I was a college kid, backpacking around Europe, and I was walking down the road alone, in the dark. I'd taken off by myself for the day, following the advice of the never-wrong Rick Steves, looking for a tiny little place called Civita di Bagnoreggio, which meant a train and a bus and a walk to get there. It had been a lovely, quiet day, away from the 40 other students I lived with in that villa in Florence. So lovely and quiet that I forgot the time, and arrived back at the bus station, breathless, just in time to watch the bus taillights recede. And that was it; the last bus for the night. I walked into town and into the first little coffee bar I saw. I ordered a coffee and asked the barista if there was another bus. No. A taxi? No. Any way I can get to the Orvieto train station? No. Um...is there a place to stay for the night? No. (Told you it was a tiny little place.) And that's how I found myself walking down a road all alone in the dark, a stranger in a land not my own. Vulnerable. Headlights came up from behind, and a car passed me by on the other side. And then a second. And then, a car passed, slowed, stopped, and a man got out and gestured to me to get in. He was one of the customers from the bar; he'd heard my conversation with barista and seen me leave, and realized I was going to try to walk the 14 km to Orvieto, alone, in the dark. And he said, "I have a daughter studying in universita' in America. If she were alone and needed help, I would want someone there to help her."
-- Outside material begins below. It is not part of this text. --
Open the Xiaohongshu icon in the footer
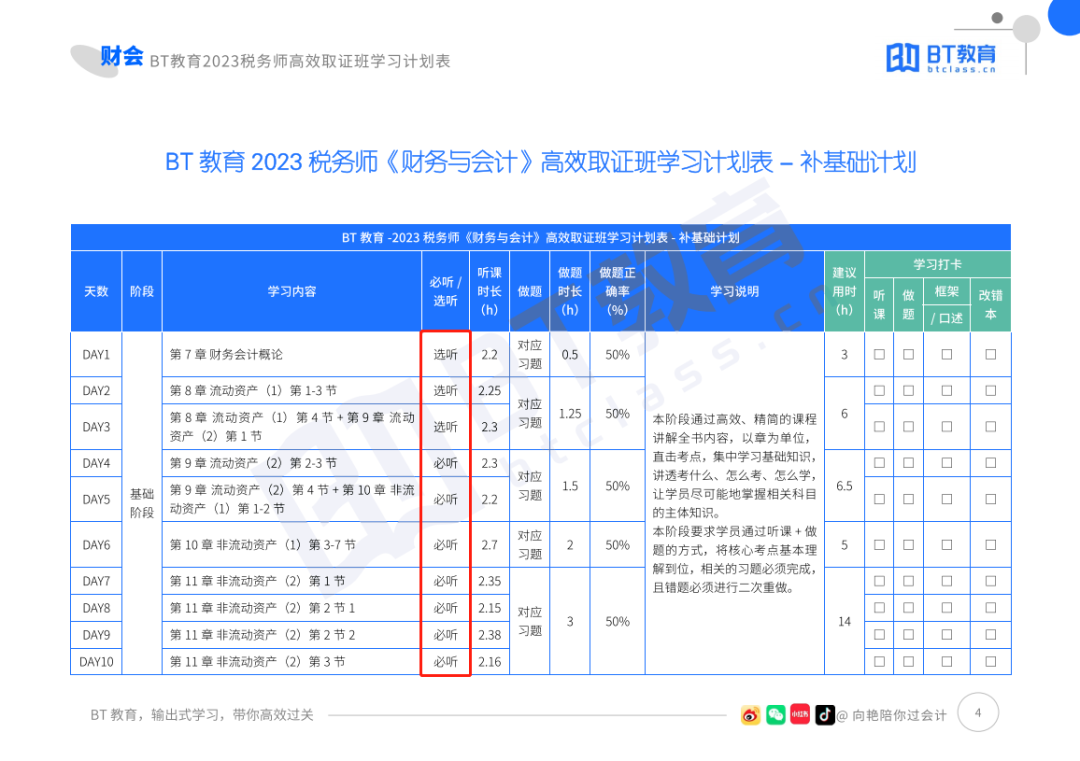 (x=799, y=716)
There was no reason to help this silly backpacking American stranger, and all sorts of reasons not to: time to go home, time for dinner, not his problem, maybe I don't want help, maybe I'd be scared to trust him. But he looked at me all alone and saw, not a stranger, but a daughter.
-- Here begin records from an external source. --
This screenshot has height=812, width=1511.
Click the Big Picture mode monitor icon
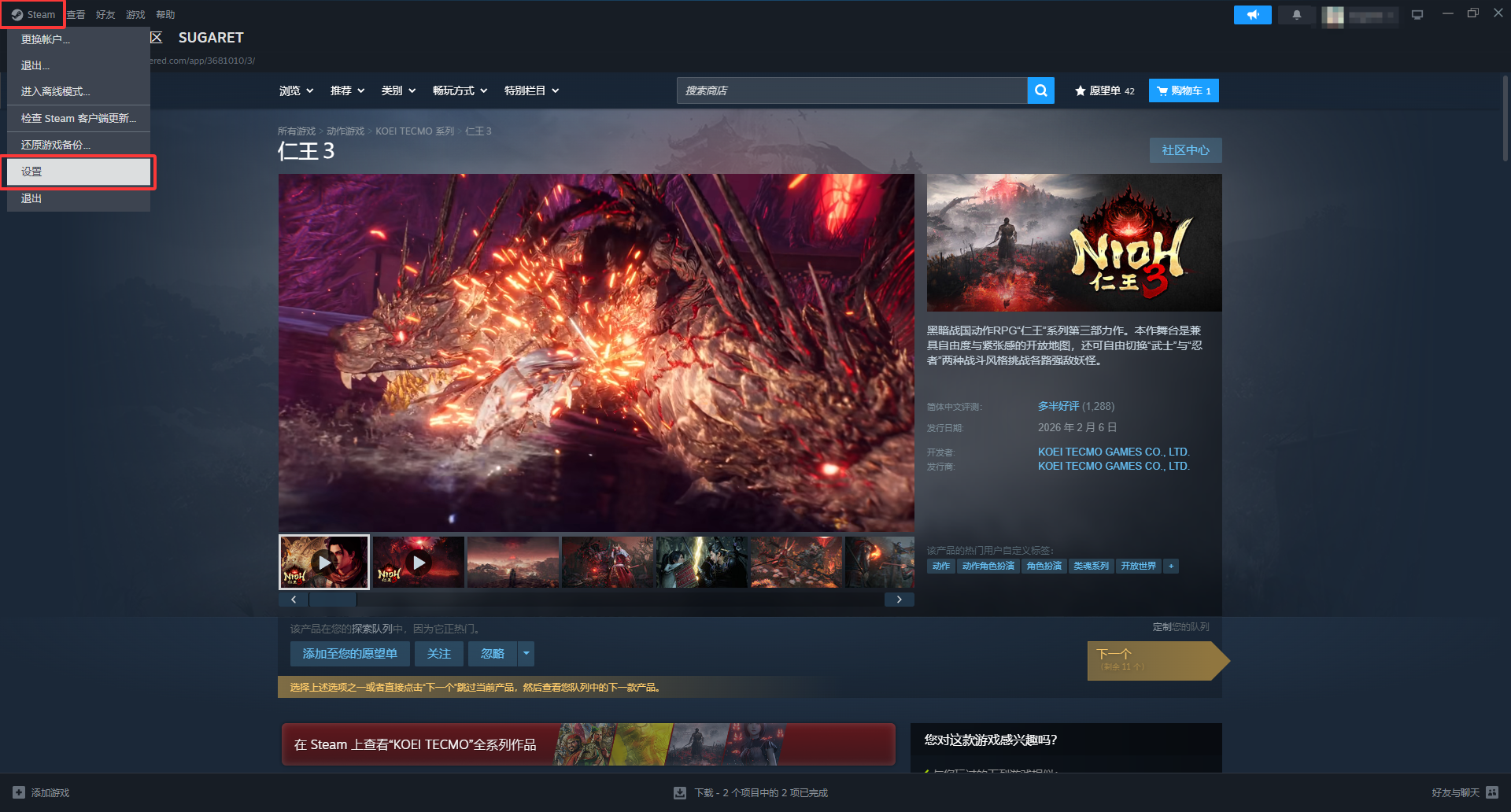coord(1417,15)
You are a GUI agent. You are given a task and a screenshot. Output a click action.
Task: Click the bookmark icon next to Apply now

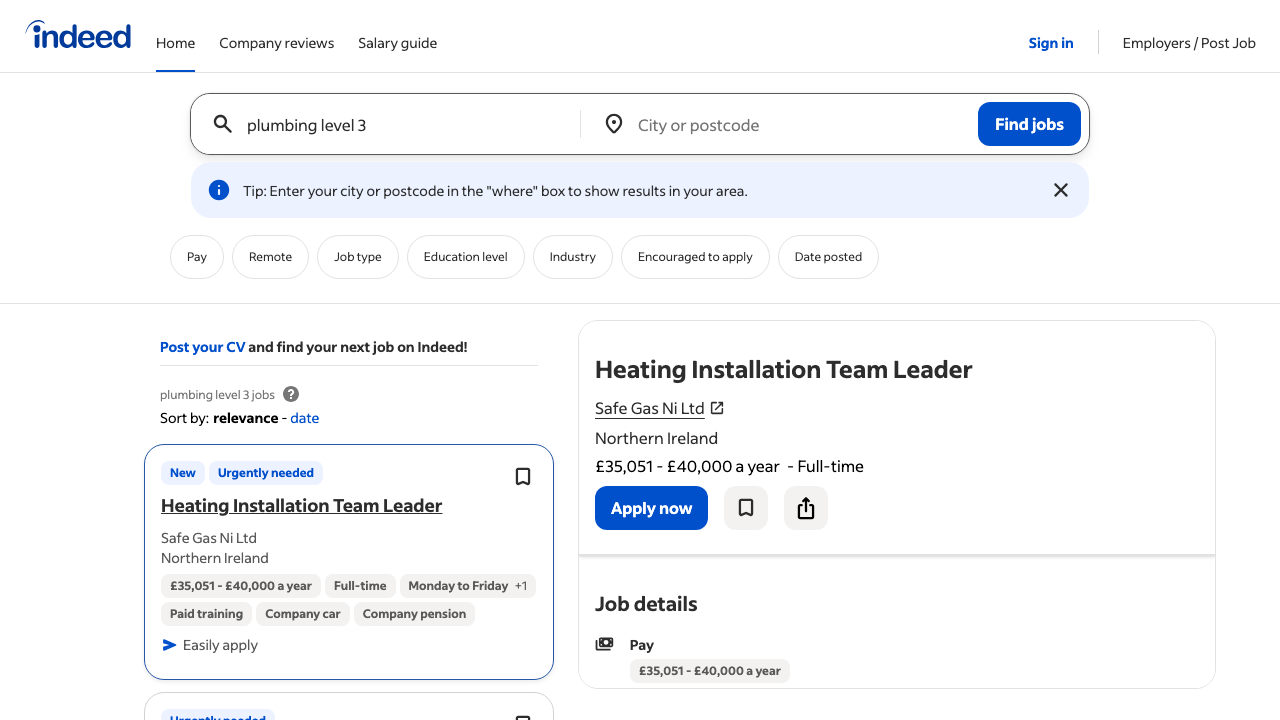[745, 508]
There was no reason to help, and all the reasons not to; but this is what the man we call the “good Samaritan” did.
And when Jesus answers the question “who is my neighbor” by telling a story
about an enemy loving a stranger, all of a sudden the categories implode. There
is no difference. The command to love your neighbor as yourself is the command
to love your enemy and the command to love the stranger.
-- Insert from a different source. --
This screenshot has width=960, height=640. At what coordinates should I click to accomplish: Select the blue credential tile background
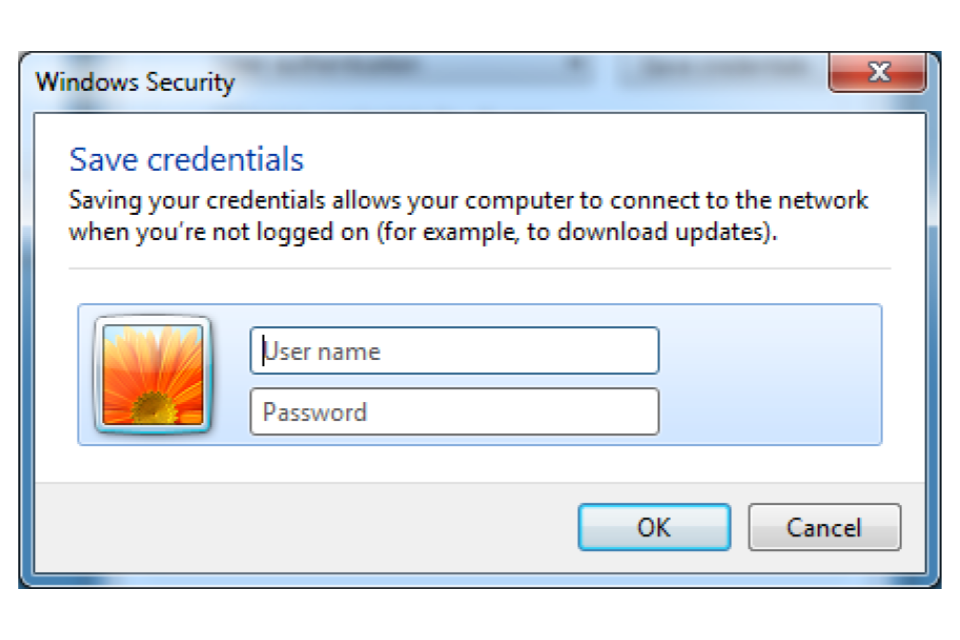[x=770, y=374]
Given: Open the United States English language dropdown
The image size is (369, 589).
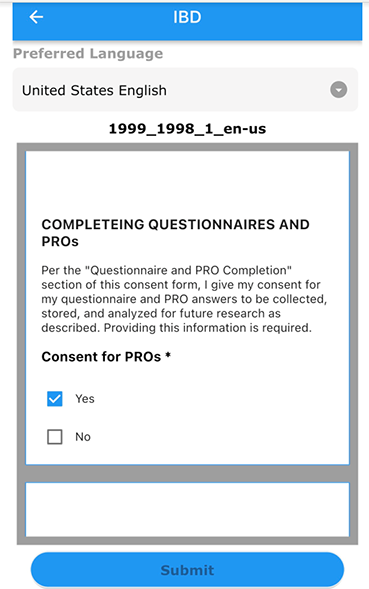Looking at the screenshot, I should 185,90.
No, I’m not going to preach a
political sermon, not if I can help myself. But I will say this: what we
hear in our scriptures here today cuts across the rhetoric we hear shouted from
platforms from behind microphones, pushes back against the messages that we
must, at all costs, protect ourselves from “those people,” whose only desire is
to hurt us, kill us, terrify us because of their hatred for us and our
“freedom” and our “way of life”—or those other “those people” who want to sneak
in, hurt us, take advantage of us, cheat us, steal what is ours, ruin our “way
of life” by their attempts to participate in it.
Love your
neighbor as yourself is love your enemy and love the stranger. It is all one,
as we are all one. May we be Samaritans who disregard these distinctions, as we
go on our way, about our business. May we be tended by such when we are the
strangers. May the indifference we have to our neighbors, the hostility we feel
for our enemies, the fear we feel for the unknown stranger, dissipate in the
presence of the Spirit which enables us to love without fear.